人とのいざこざは苦手で、出来る事なら目立たずにいたい(こと)にとって、ルカのその言動は少し悩みでもあった。だからといって講師であるルカを邪険にすることも出来ず、強引な彼に押し負けてしまう。
 ジュリアが傍に居ないときはなるべくルカに近寄らないよう気を付けた。けれども……

「琴はどうして私を避けるのですか?」
「避けてはいません、ただこういう距離が近いのはあまり好きじゃなくて」

 日本人が多いこのフラワー教室では、ほとんどの講師が適度な距離感を持って生徒に接しているのに。琴が嫌がっているのに気付いている筈なのに、ルカは彼女と距離を縮めようとする。
 その理由も不明だし、なにより琴は彼の透き通るエメラルドグリーンの瞳がとても怖いと感じていた。

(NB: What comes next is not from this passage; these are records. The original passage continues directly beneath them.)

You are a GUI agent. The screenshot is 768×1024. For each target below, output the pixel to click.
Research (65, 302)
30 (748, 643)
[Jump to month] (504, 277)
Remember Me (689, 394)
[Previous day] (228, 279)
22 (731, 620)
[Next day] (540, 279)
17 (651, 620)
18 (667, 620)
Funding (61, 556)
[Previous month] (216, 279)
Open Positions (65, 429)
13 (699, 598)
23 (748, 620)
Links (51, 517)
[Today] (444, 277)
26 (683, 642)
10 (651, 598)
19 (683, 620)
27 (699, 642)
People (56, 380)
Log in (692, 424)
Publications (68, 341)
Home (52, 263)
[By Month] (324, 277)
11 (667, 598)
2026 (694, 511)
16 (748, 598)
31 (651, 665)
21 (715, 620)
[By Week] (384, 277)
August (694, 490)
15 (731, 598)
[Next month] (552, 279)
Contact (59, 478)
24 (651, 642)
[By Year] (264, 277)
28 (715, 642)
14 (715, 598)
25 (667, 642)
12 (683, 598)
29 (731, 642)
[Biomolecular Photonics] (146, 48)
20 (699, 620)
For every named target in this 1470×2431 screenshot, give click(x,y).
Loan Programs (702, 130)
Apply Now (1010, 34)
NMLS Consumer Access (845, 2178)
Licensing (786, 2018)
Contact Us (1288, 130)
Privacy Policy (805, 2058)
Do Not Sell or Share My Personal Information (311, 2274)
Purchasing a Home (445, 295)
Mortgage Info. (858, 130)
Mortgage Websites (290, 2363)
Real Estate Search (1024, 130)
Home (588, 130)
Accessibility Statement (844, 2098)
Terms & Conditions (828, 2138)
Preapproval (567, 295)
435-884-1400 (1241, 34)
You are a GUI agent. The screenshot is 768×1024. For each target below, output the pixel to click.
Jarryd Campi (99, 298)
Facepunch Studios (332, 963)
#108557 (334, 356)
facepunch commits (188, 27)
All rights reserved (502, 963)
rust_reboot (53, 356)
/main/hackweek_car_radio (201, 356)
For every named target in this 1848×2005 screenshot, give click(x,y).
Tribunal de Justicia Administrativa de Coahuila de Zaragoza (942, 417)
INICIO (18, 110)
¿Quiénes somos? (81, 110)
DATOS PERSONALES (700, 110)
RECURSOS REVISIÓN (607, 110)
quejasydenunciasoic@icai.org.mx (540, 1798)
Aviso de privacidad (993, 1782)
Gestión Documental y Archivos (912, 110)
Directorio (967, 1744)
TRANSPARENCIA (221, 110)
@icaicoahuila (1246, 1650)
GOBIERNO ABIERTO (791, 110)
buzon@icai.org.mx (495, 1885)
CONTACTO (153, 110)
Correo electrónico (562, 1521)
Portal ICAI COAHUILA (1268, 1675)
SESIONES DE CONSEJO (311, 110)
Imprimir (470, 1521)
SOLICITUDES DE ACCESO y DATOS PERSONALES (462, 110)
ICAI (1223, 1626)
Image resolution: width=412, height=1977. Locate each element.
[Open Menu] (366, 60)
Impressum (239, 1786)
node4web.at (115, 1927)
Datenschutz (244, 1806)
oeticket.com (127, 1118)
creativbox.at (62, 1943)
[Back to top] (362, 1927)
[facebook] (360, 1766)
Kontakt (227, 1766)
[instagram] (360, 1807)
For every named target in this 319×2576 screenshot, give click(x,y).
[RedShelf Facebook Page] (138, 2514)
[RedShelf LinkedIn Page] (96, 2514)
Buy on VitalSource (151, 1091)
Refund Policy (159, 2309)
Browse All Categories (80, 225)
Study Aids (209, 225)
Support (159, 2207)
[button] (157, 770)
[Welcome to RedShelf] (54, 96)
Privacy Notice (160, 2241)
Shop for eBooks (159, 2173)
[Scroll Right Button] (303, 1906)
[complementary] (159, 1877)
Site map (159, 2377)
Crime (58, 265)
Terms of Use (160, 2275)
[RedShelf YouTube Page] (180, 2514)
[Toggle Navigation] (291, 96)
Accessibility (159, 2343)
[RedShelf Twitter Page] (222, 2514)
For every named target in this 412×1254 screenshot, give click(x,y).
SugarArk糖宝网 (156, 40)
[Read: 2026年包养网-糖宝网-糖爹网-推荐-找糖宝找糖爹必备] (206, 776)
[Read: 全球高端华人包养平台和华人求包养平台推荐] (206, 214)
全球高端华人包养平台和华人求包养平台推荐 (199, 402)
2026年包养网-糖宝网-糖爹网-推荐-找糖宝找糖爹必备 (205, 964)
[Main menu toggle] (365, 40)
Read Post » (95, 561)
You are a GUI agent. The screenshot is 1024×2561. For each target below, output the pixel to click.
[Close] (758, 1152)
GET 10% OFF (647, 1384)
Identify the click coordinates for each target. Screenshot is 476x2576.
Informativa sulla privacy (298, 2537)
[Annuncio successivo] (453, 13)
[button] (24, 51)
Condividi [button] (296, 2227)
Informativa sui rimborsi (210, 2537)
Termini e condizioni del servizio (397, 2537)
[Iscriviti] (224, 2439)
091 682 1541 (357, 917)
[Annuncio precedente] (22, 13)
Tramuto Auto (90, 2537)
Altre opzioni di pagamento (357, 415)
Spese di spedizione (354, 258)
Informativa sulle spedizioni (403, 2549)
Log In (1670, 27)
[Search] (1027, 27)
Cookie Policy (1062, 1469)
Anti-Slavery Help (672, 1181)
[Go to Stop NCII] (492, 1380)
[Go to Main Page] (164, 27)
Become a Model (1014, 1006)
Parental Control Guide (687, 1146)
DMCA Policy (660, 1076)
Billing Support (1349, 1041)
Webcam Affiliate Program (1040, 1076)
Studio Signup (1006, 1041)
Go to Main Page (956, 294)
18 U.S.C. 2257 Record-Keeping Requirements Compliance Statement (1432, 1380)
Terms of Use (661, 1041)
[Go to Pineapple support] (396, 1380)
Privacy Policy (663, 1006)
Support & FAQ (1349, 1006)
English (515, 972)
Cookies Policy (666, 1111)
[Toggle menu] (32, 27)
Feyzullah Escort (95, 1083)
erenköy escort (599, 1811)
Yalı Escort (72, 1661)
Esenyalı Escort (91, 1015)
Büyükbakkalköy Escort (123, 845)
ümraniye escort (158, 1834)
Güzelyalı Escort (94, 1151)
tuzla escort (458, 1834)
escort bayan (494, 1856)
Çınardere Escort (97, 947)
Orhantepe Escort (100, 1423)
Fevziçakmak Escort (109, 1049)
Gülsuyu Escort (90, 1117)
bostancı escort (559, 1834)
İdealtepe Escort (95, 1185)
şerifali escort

「どうして、私に構うんですか? 私はルカ先生の興味を引くようなところは無いはずです」
「……そんなことありませんよ、琴はとても魅力的な女性です。そんな貴女の周りにいる人たちも含めて、ね」

 ルカのその言葉に琴の背中にゾクッとしたものが走る。今の発言は、まるで琴の家族や友人の事まで知っているかのような口振りだった。
 そんなはずはない、この講師とはパリの街とこの教室でしか会ったことが無いはずなのだから。だがそれ以上は会話をする勇気もなくて、琴は逃げるように教室から出て行った。


「……そろそろ、頃合いかな? 後は君に任せましたよ」
「……了解、あの約束は守ってもらうから」
「もちろんです」

 琴が去った後でルカともう一人がそんな会話をしていることに、教室内の誰も気付いてはいなかった。